Endoscopic balloon dilation is a safe and effective method that allows surgery to be avoided in approximately 75 % of patients with Crohn's-associated short intestinal strictures. However, recurrent symptoms frequently make it necessary to repeat the procedure.
狭窄是克罗恩病患者发病的重要原因。内镜下球囊扩张是治疗局限性狭窄以避免肠道手术的一种选择,尽管关于其长期疗效的报道较少。

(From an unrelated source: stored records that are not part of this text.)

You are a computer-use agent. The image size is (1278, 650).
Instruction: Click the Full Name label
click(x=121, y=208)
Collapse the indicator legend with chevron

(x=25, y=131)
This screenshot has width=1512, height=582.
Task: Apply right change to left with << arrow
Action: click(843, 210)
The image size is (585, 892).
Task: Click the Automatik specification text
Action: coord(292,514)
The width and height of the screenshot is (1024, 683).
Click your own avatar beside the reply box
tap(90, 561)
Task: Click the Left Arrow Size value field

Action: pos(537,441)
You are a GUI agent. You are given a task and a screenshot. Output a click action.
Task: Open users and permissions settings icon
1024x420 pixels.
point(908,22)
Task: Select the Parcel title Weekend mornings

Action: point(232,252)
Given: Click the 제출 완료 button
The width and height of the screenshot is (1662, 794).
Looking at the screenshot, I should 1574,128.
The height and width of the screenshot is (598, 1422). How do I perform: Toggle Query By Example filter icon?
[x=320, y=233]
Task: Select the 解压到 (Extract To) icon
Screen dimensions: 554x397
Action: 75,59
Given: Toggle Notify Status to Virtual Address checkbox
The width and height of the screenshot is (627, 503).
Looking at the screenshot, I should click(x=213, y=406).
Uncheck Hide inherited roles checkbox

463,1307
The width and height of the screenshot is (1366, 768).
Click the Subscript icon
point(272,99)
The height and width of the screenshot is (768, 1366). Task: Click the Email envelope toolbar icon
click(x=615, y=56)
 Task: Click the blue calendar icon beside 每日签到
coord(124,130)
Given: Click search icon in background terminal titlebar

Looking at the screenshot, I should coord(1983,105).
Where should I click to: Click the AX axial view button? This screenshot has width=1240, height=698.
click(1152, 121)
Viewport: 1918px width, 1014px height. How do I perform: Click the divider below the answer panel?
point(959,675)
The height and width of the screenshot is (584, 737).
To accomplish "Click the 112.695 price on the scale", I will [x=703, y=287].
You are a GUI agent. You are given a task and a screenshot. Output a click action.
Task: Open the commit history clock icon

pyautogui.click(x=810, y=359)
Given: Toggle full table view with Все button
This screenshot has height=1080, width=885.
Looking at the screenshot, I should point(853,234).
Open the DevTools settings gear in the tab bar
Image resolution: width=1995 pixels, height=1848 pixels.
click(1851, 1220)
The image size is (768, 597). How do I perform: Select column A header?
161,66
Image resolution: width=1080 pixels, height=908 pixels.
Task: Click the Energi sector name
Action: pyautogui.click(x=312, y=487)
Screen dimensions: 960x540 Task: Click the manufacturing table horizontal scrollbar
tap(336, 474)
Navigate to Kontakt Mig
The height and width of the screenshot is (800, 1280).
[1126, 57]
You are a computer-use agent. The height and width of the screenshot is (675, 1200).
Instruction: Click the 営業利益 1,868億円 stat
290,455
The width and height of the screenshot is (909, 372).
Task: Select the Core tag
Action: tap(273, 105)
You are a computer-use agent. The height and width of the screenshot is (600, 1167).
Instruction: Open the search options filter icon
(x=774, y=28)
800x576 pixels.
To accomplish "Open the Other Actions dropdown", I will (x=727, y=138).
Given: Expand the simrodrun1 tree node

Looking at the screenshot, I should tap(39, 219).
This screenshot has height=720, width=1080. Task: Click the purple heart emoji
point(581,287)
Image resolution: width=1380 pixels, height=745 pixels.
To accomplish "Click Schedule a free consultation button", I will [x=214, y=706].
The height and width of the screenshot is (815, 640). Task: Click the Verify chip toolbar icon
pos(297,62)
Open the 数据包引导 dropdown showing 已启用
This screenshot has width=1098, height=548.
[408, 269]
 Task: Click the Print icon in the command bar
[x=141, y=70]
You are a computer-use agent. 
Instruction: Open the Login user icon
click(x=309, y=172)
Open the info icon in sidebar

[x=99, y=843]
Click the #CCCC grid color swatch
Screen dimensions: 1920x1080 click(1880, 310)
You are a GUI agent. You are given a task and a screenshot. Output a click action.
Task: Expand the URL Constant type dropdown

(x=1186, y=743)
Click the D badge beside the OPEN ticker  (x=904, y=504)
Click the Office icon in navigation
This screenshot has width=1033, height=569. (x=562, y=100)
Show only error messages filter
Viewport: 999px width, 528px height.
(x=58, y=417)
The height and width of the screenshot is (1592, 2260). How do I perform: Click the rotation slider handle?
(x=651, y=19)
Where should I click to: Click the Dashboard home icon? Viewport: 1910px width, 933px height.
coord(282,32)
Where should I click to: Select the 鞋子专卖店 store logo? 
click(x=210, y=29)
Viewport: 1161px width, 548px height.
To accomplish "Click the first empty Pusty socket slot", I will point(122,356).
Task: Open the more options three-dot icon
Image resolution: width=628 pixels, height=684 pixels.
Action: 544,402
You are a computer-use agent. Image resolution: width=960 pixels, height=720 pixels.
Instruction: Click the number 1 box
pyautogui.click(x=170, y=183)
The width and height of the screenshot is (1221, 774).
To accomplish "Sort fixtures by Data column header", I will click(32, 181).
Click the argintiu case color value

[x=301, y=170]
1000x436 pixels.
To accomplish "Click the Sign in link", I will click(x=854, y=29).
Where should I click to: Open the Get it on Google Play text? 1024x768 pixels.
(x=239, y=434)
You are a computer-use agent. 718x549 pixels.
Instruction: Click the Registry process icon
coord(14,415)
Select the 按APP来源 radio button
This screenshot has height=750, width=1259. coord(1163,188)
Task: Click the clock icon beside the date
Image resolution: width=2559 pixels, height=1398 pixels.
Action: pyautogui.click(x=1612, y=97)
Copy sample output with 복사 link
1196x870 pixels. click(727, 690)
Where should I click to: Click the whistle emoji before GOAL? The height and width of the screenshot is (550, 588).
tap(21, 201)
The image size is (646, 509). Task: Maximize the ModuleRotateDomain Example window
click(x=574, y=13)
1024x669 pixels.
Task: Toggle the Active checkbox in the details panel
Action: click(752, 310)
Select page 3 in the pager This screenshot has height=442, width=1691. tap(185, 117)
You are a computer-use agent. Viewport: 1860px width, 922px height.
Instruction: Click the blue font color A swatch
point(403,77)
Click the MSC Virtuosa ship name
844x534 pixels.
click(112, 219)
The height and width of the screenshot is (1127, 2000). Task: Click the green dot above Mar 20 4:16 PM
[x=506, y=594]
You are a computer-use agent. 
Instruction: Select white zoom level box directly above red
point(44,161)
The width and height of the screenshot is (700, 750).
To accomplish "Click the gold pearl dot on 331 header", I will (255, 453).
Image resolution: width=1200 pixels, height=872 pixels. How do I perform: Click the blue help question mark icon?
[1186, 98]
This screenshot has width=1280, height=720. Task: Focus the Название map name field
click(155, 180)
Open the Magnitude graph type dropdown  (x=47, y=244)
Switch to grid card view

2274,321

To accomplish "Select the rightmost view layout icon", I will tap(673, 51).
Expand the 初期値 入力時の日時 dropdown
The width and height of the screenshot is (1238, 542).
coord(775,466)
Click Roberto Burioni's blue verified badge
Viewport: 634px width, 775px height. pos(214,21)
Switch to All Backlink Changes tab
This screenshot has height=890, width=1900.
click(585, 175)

计划对46例(26例女性,20例男性;中位年龄34岁)患有克罗恩病相关症状且经影像学证实的肠道狭窄患者进行球囊扩张。研究计划设想在最初2个月内最多连续进行4次治疗,直至症状缓解,此后根据临床需要进行扩张。
46例患者中有7例(15%)因技术问题(2例)、内瘘(3例)或无狭窄(2例)无法进行扩张。39例患者接受了至少一次治疗。梗阻部位在39例患者中的23例(59%)为回结肠吻合口,16例患者(41%)为手术未处理区域。在初始扩张系列(中位次数1次,四分位间距1 - 2次)后,39例患者中的37例(95%)狭窄被打通。在中位随访期21个月(范围3 - 98个月)内,39例患者中的24例(62%)接受了再次干预,包括12例(31%)再次扩张、11例(28%)手术切除以及1例接受肠道支架置入的患者。在6个月、12个月、24个月和36个月时未进行再次干预或手术的患者累积百分比分别为68%、48%、36%和31%,以及97%、91%、84%和75%。在进行的73次扩张操作中有2例穿孔和1例严重出血(4%)。
内镜下球囊扩张是一种安全有效的方法,可使约75%的克罗恩病相关短肠狭窄患者避免手术。然而,复发症状常常使得有必要重复该操作。